Leave the pictures out and quote every line from the start of the listing to the line with "You are a computer-use", inclusive.

- - - - -

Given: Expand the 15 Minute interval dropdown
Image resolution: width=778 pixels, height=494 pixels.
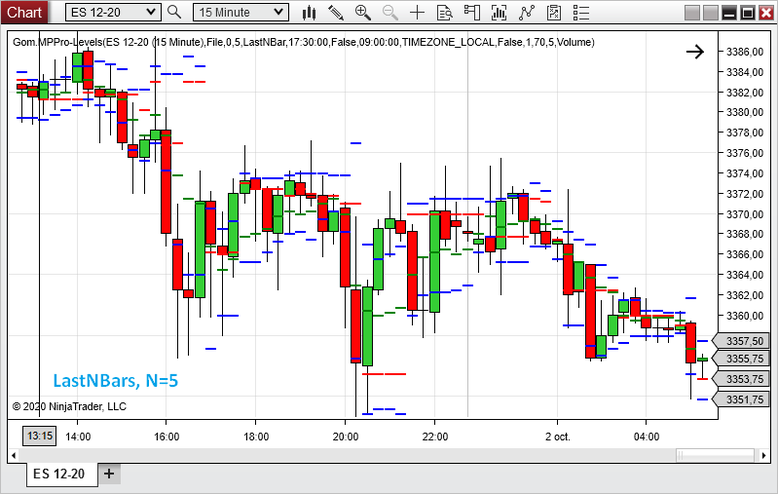Looking at the screenshot, I should pos(241,12).
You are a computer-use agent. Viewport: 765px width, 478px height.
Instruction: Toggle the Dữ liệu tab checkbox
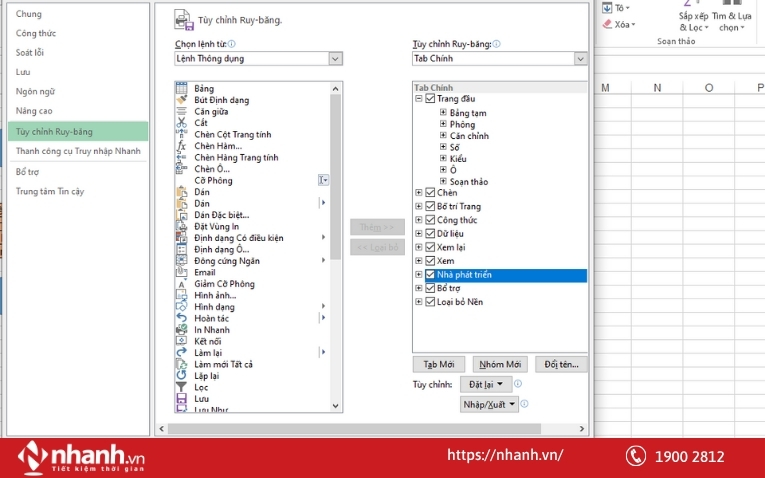tap(430, 234)
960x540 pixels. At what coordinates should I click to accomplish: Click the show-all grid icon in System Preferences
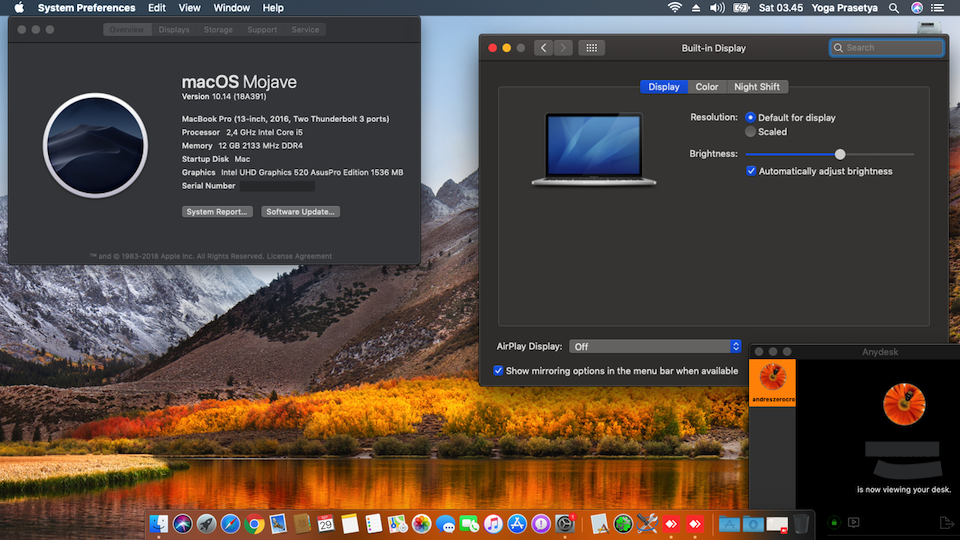pos(591,48)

- - - - -

→ Answer below
Given: Expand the 15 Minute interval dropdown
Image resolution: width=778 pixels, height=494 pixels.
Looking at the screenshot, I should pos(241,12).
You are a computer-use agent. Viewport: 765px width, 478px height.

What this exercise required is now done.